EXCERPT TO READ ::

--------------------

Spinal Muscular Atrophy
What is spinal muscular atrophy?
Spinal muscular atrophy (SMA) is a condition caused by the body not being able to produce a specific protein that is required for nerve cells to control muscles. People with spinal muscular atrophy develop muscle weakness which usually gets worse over time, eventually affecting the muscles required for breathing. There are five types of spinal muscular atrophy, called types 0 through type 4. Type 0 is the most severe, with muscle weakness present at birth, while people with type 4 often do not show symptoms until adulthood.
How common is spinal muscular atrophy?
Spinal muscular atrophy affects about 1 in 10,000 babies each year in the United States.
What can be done for spinal muscular atrophy?
Identifying this condition early (soon after birth) can improve the ability to manage the symptoms of spinal muscular atrophy and improve the quality of life. Clinical trials for drugs that can be used to treat some symptoms of the condition are also underway.
How is spinal muscular atrophy inherited?

--------------------

According to the text on spinal muscular atrophy, how many babies in the United States does the condition affect each year? You won't need the records.

DATASET EXTRACT ::
--------------------

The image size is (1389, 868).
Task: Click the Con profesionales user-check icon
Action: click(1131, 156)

--------------------

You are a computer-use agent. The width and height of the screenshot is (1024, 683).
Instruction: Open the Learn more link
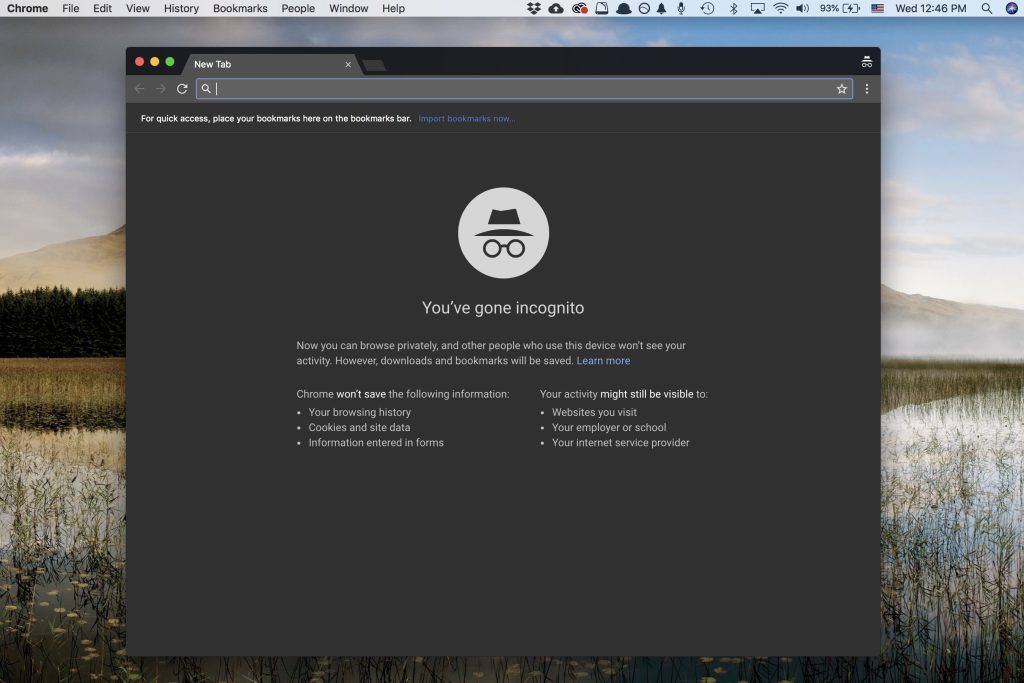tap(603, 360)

--------------------

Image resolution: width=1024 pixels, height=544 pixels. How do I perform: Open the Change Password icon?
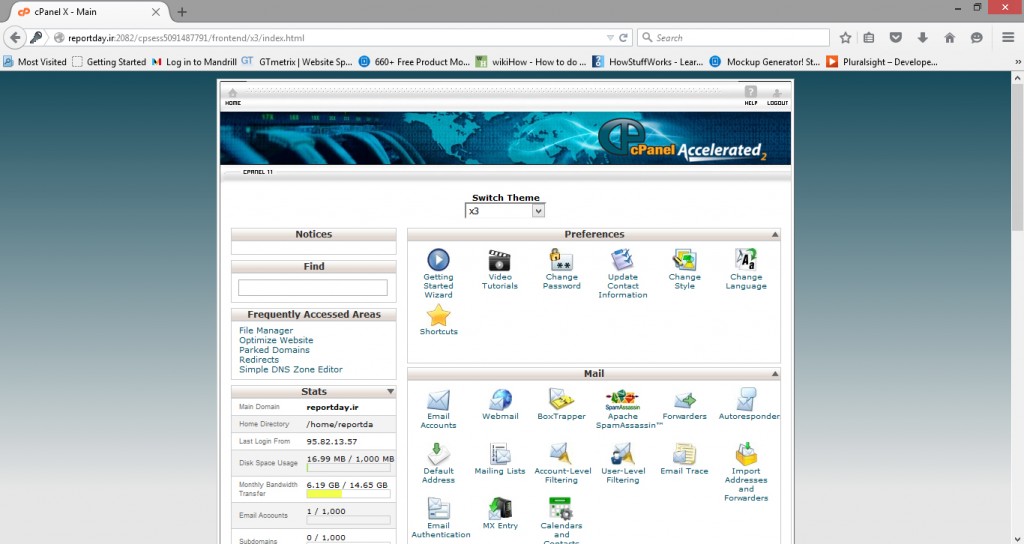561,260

--------------------

WRITTEN RESPONSE :: About 1 in 10,000 babies.